:: Task details ::
The expected output is the complete data, reproduced exactly.

[Collected data]
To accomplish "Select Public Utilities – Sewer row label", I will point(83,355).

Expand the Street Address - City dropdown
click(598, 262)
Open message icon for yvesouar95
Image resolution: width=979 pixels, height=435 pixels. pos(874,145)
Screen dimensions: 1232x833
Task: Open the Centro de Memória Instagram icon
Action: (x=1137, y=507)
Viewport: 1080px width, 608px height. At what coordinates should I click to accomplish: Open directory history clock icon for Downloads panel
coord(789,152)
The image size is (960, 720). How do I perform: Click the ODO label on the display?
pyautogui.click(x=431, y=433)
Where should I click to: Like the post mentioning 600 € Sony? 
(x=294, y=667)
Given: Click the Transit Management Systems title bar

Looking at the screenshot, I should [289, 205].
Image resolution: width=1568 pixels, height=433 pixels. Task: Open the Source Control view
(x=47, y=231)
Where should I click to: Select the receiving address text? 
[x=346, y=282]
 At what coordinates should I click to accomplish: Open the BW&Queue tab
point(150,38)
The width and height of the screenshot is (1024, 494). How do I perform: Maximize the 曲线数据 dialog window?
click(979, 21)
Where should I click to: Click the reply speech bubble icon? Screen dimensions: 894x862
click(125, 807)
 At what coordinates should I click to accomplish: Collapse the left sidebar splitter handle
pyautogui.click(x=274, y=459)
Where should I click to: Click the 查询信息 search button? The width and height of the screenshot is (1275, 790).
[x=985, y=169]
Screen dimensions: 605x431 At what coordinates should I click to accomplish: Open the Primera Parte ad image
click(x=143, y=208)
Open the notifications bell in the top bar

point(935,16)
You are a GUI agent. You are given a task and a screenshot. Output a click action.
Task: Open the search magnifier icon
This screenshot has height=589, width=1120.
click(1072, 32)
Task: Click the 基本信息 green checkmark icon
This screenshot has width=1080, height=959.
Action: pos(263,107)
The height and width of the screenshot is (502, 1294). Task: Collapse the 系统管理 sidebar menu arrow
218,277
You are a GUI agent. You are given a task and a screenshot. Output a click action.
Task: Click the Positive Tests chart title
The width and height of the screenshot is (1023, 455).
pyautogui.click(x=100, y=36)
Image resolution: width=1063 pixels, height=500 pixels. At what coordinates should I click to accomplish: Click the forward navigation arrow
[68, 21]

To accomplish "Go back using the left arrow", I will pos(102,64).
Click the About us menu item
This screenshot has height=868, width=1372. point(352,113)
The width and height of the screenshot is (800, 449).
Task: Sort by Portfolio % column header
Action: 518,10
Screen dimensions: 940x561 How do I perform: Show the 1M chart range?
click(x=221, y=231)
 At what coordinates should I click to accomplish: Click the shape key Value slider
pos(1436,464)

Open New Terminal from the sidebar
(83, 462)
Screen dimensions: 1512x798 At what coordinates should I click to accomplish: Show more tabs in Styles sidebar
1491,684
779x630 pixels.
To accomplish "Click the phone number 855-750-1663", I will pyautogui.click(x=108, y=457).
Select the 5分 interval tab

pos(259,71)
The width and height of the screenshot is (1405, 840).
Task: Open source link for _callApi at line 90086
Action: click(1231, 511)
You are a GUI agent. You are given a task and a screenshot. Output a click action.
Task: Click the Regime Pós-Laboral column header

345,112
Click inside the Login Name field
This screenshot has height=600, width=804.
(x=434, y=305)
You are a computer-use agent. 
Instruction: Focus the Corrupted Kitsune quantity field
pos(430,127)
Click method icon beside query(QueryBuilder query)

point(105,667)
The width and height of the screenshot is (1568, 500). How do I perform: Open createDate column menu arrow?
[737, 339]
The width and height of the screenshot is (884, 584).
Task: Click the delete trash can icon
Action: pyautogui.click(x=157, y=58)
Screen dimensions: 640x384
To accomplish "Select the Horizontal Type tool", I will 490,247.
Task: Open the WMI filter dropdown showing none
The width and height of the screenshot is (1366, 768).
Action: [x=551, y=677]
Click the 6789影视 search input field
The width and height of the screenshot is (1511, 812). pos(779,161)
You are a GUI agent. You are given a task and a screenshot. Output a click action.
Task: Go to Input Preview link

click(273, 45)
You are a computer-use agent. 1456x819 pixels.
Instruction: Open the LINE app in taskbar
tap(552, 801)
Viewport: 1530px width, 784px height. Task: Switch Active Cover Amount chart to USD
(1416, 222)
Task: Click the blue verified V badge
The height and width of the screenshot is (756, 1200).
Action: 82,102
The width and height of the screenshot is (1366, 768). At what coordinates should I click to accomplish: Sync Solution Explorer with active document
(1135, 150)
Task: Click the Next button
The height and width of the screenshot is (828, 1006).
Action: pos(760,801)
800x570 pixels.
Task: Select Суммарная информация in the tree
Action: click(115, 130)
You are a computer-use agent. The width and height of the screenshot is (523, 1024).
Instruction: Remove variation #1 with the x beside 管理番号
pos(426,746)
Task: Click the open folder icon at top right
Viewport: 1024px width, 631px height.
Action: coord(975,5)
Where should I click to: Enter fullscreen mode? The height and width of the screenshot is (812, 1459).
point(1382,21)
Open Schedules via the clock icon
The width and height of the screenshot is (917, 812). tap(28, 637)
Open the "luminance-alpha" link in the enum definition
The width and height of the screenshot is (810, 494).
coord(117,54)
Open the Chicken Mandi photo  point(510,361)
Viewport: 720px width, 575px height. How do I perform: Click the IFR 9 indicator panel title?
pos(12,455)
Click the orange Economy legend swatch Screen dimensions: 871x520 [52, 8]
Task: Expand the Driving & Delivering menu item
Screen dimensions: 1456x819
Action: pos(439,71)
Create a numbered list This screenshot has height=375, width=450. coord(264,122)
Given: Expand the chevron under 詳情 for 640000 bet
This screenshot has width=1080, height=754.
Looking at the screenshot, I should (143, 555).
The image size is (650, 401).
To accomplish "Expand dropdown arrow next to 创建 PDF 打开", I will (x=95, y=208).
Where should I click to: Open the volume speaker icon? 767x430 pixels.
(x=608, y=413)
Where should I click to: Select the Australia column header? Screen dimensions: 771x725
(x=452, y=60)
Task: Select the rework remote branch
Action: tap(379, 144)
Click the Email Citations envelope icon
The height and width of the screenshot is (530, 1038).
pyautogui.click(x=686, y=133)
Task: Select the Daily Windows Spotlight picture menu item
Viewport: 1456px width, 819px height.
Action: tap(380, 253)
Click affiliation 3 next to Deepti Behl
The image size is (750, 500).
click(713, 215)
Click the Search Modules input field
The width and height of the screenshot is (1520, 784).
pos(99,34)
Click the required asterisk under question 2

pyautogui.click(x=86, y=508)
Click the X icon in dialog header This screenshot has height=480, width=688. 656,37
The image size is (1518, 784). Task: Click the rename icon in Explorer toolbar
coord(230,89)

:: Answer below ::
To accomplish "Select Public Utilities – Sewer row label", I will point(83,355).

Expand the Street Address - City dropdown
click(598, 262)
Open message icon for yvesouar95
Image resolution: width=979 pixels, height=435 pixels. pos(874,145)
Screen dimensions: 1232x833
Task: Open the Centro de Memória Instagram icon
Action: (x=1137, y=507)
Viewport: 1080px width, 608px height. At what coordinates should I click to accomplish: Open directory history clock icon for Downloads panel
coord(789,152)
The image size is (960, 720). How do I perform: Click the ODO label on the display?
pyautogui.click(x=431, y=433)
Where should I click to: Like the post mentioning 600 € Sony? 
(x=294, y=667)
Given: Click the Transit Management Systems title bar

Looking at the screenshot, I should [289, 205].
Image resolution: width=1568 pixels, height=433 pixels. Task: Open the Source Control view
(x=47, y=231)
Where should I click to: Select the receiving address text? 
[x=346, y=282]
 At what coordinates should I click to accomplish: Open the BW&Queue tab
point(150,38)
The width and height of the screenshot is (1024, 494). How do I perform: Maximize the 曲线数据 dialog window?
click(979, 21)
Where should I click to: Click the reply speech bubble icon? Screen dimensions: 894x862
click(125, 807)
 At what coordinates should I click to accomplish: Collapse the left sidebar splitter handle
pyautogui.click(x=274, y=459)
Where should I click to: Click the 查询信息 search button? The width and height of the screenshot is (1275, 790).
[x=985, y=169]
Screen dimensions: 605x431 At what coordinates should I click to accomplish: Open the Primera Parte ad image
click(x=143, y=208)
Open the notifications bell in the top bar

point(935,16)
You are a GUI agent. You are given a task and a screenshot. Output a click action.
Task: Open the search magnifier icon
This screenshot has height=589, width=1120.
click(1072, 32)
Task: Click the 基本信息 green checkmark icon
This screenshot has width=1080, height=959.
Action: pos(263,107)
The height and width of the screenshot is (502, 1294). Task: Collapse the 系统管理 sidebar menu arrow
218,277
You are a GUI agent. You are given a task and a screenshot. Output a click action.
Task: Click the Positive Tests chart title
The width and height of the screenshot is (1023, 455).
pyautogui.click(x=100, y=36)
Image resolution: width=1063 pixels, height=500 pixels. At what coordinates should I click to accomplish: Click the forward navigation arrow
[68, 21]

To accomplish "Go back using the left arrow", I will pos(102,64).
Click the About us menu item
This screenshot has height=868, width=1372. point(352,113)
The width and height of the screenshot is (800, 449).
Task: Sort by Portfolio % column header
Action: 518,10
Screen dimensions: 940x561 How do I perform: Show the 1M chart range?
click(x=221, y=231)
 At what coordinates should I click to accomplish: Click the shape key Value slider
pos(1436,464)

Open New Terminal from the sidebar
(83, 462)
Screen dimensions: 1512x798 At what coordinates should I click to accomplish: Show more tabs in Styles sidebar
1491,684
779x630 pixels.
To accomplish "Click the phone number 855-750-1663", I will pyautogui.click(x=108, y=457).
Select the 5分 interval tab

pos(259,71)
The width and height of the screenshot is (1405, 840).
Task: Open source link for _callApi at line 90086
Action: click(1231, 511)
You are a GUI agent. You are given a task and a screenshot. Output a click action.
Task: Click the Regime Pós-Laboral column header

345,112
Click inside the Login Name field
This screenshot has height=600, width=804.
(x=434, y=305)
You are a computer-use agent. 
Instruction: Focus the Corrupted Kitsune quantity field
pos(430,127)
Click method icon beside query(QueryBuilder query)

point(105,667)
The width and height of the screenshot is (1568, 500). How do I perform: Open createDate column menu arrow?
[737, 339]
The width and height of the screenshot is (884, 584).
Task: Click the delete trash can icon
Action: pyautogui.click(x=157, y=58)
Screen dimensions: 640x384
To accomplish "Select the Horizontal Type tool", I will 490,247.
Task: Open the WMI filter dropdown showing none
The width and height of the screenshot is (1366, 768).
Action: [x=551, y=677]
Click the 6789影视 search input field
The width and height of the screenshot is (1511, 812). pos(779,161)
You are a GUI agent. You are given a task and a screenshot. Output a click action.
Task: Go to Input Preview link

click(273, 45)
You are a computer-use agent. 1456x819 pixels.
Instruction: Open the LINE app in taskbar
tap(552, 801)
Viewport: 1530px width, 784px height. Task: Switch Active Cover Amount chart to USD
(1416, 222)
Task: Click the blue verified V badge
The height and width of the screenshot is (756, 1200).
Action: 82,102
The width and height of the screenshot is (1366, 768). At what coordinates should I click to accomplish: Sync Solution Explorer with active document
(1135, 150)
Task: Click the Next button
The height and width of the screenshot is (828, 1006).
Action: pos(760,801)
800x570 pixels.
Task: Select Суммарная информация in the tree
Action: click(115, 130)
You are a computer-use agent. The width and height of the screenshot is (523, 1024).
Instruction: Remove variation #1 with the x beside 管理番号
pos(426,746)
Task: Click the open folder icon at top right
Viewport: 1024px width, 631px height.
Action: coord(975,5)
Where should I click to: Enter fullscreen mode? The height and width of the screenshot is (812, 1459).
point(1382,21)
Open Schedules via the clock icon
The width and height of the screenshot is (917, 812). tap(28, 637)
Open the "luminance-alpha" link in the enum definition
The width and height of the screenshot is (810, 494).
coord(117,54)
Open the Chicken Mandi photo  point(510,361)
Viewport: 720px width, 575px height. How do I perform: Click the IFR 9 indicator panel title?
pos(12,455)
Click the orange Economy legend swatch Screen dimensions: 871x520 [52, 8]
Task: Expand the Driving & Delivering menu item
Screen dimensions: 1456x819
Action: pos(439,71)
Create a numbered list This screenshot has height=375, width=450. coord(264,122)
Given: Expand the chevron under 詳情 for 640000 bet
This screenshot has width=1080, height=754.
Looking at the screenshot, I should (143, 555).
The image size is (650, 401).
To accomplish "Expand dropdown arrow next to 创建 PDF 打开", I will (x=95, y=208).
Where should I click to: Open the volume speaker icon? 767x430 pixels.
(x=608, y=413)
Where should I click to: Select the Australia column header? Screen dimensions: 771x725
(x=452, y=60)
Task: Select the rework remote branch
Action: tap(379, 144)
Click the Email Citations envelope icon
The height and width of the screenshot is (530, 1038).
pyautogui.click(x=686, y=133)
Task: Select the Daily Windows Spotlight picture menu item
Viewport: 1456px width, 819px height.
Action: tap(380, 253)
Click affiliation 3 next to Deepti Behl
The image size is (750, 500).
click(713, 215)
Click the Search Modules input field
The width and height of the screenshot is (1520, 784).
pos(99,34)
Click the required asterisk under question 2

pyautogui.click(x=86, y=508)
Click the X icon in dialog header This screenshot has height=480, width=688. 656,37
The image size is (1518, 784). Task: Click the rename icon in Explorer toolbar
coord(230,89)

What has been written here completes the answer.